AUSGEWÄHLTER AUSZUG:
----

HTW Dresden testet Verfahren zur Beregnung: Tropfen oder Strahl?
Studenten der Hochschule für Technik und Wirtschaft in Dresden haben Beregnungsverfahren am Beispiel des Kartoffelanbaus in Sachsen-Anhalt verglichen. Es ging um die Frage, wie durch Bewässerung der Mangel an Wasser ausgeglichen werden kann. Hier stellen sie ihre Forschungsergebnisse vor.
Von Luisa Köckritz, Max Aschhoff, Friedemann Conrad Richter, Niclas Zapfe, Prof. Sven Reimann, HTW Dresden
Seit einigen Jahren spürt die landwirtschaftliche Praxis verstärkt die Veränderungen im jährlichen Witterungsgeschehen. Steigende Jahresdurchschnittstemperaturen, eine Ausweitung der Vegetationsperiode sowie Extremwetterereignisse begleiten den laufenden Prozess des Klimawandels. Abhängig von Region und Standortbedingungen bestimmt die Menge an pflanzenverfügbarem Wasser immer mehr den Ertrag und die Qualität der Ernteprodukte.

----

AUSGANGSMATERIAL:
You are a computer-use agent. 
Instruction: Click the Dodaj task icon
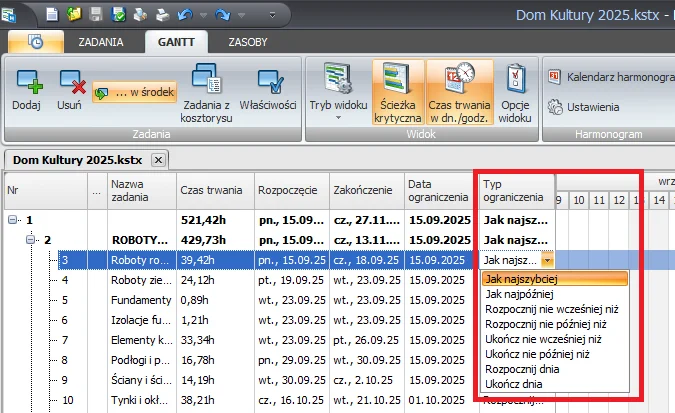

----

AUFGABEN:
(1) Am Beispiel welches Anbaus und in welchem Bundesland haben die Studenten laut dem Auszug über Beregnungsverfahren die Verfahren verglichen?
(2) Schreibe aus dem Auszug über Beregnungsverfahren den Abschnitt von "Von Luisa Köckritz, Max" bis einschließlich "Qualität der Ernteprodukte." ab.
(3) Nenne alle Personen, die im Auszug über Beregnungsverfahren als Verfasser aufgeführt sind.

ANTWORTEN:
(1) Am Beispiel des Kartoffelanbaus in Sachsen-Anhalt.

(2)
Von Luisa Köckritz, Max Aschhoff, Friedemann Conrad Richter, Niclas Zapfe, Prof. Sven Reimann, HTW Dresden
Seit einigen Jahren spürt die landwirtschaftliche Praxis verstärkt die Veränderungen im jährlichen Witterungsgeschehen. Steigende Jahresdurchschnittstemperaturen, eine Ausweitung der Vegetationsperiode sowie Extremwetterereignisse begleiten den laufenden Prozess des Klimawandels. Abhängig von Region und Standortbedingungen bestimmt die Menge an pflanzenverfügbarem Wasser immer mehr den Ertrag und die Qualität der Ernteprodukte.

(3) Luisa Köckritz, Max Aschhoff, Friedemann Conrad Richter, Niclas Zapfe, Prof. Sven Reimann